Bernart Welser / 01.02.2019

Vor zehn Tagen bin ich von einem fast zweimonatigen Malaysia-Aufenthalt zurückgekehrt. Dort tragen mittlerweile alle Malaiinnen, sprich: sämtliche weiblichen Angehörigen derjenigen Volksgruppe, die diesem Staat seinen Namen gegeben hat, ein Kopftuch (ausgenommen ganz kleine Mädchen im Säuglings- oder Krabbelalter). Wohlgemerkt: ich rede von Malaiinnen - diese gehören praktisch ausnahmslos dem Islam an. Ethnische Chinesinnen, Inderinnen oder - vor allem in Ost-Malaysia (Bundesstaaten Sarawak und Sabah) - Vertreterinnen autochthoner Volksgruppen, die sich nicht zum Islam bekennen, sind dem Kopftuchzwang selbstverständlich nicht unterworfen. - Das Seltsame ist nun: Wenn ich mir Fotos aus den 50er, 60er oder auch noch 70er Jahren des letzten Jahrhunderts anschaue, auf denen malaiische Frauen zu sehen sind, dann fällt mir nur selten ein Kopftuch ins Auge. Da stellt sich mir unwillkürlich die Frage: Waren die Mütter und Großmütter der heutigen Malaiinnen und Malaien in den Augen ihrer Söhne, Töchter sowie Enkelkinder allesamt (hier kann ein passendes Schimpfwort eingesetzt werden)...? - Man möge Verständnis dafür haben, dass ich als Gast des Landes diese Frage dort keinem Einheimischen gegenüber aufgeworfen habe…

Karin Krause / 01.02.2019

Was für ein Schwachsinn so etwas zu feiern!!!!

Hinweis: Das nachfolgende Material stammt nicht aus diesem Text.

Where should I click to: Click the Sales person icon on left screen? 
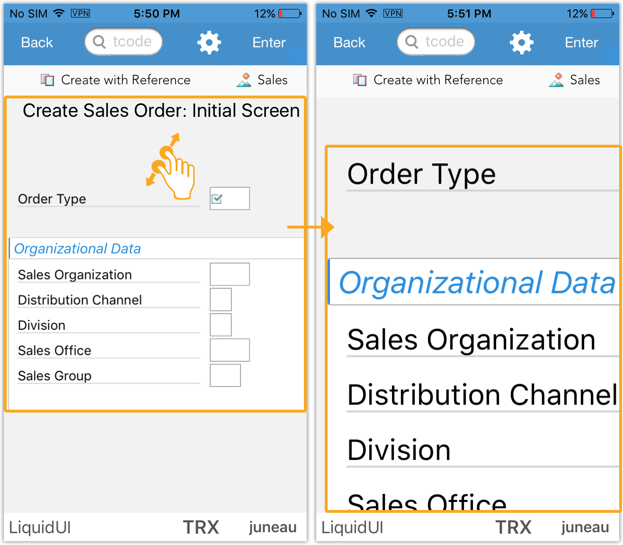[x=244, y=80]
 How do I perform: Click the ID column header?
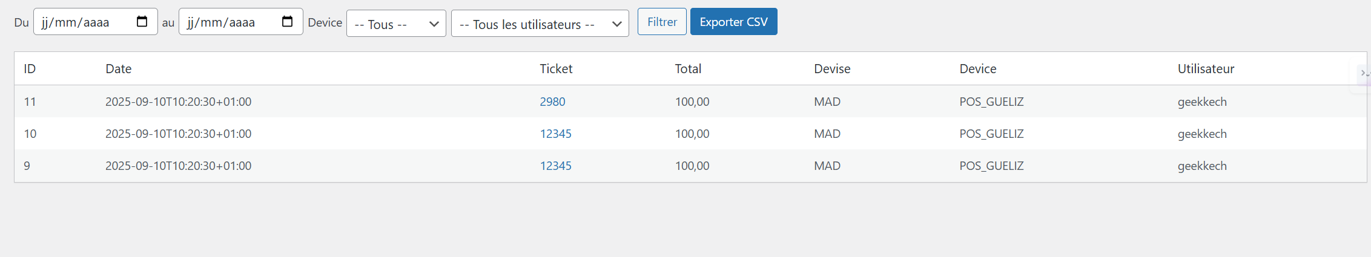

Bettina Rosenberger / 01.02.2019

Wenn Freilandhühner für Käfighaltung demonstrieren….

Ilse Polifka / 01.02.2019

Nein Frau Wernli. Der Hijab ist nicht mit Kreuz, Kippa etc. zu vergleichen. Er dient ausschließlich der Unterdrückung von Frauen.

Gottfried Meier / 01.02.2019

Ich bin dafür, dass man auch Männern erlaubt, so Hijabs zu tragen. Es ist doch ungerecht, dass nur Frauen dieses Freiheitsgefühl erleben dürfen.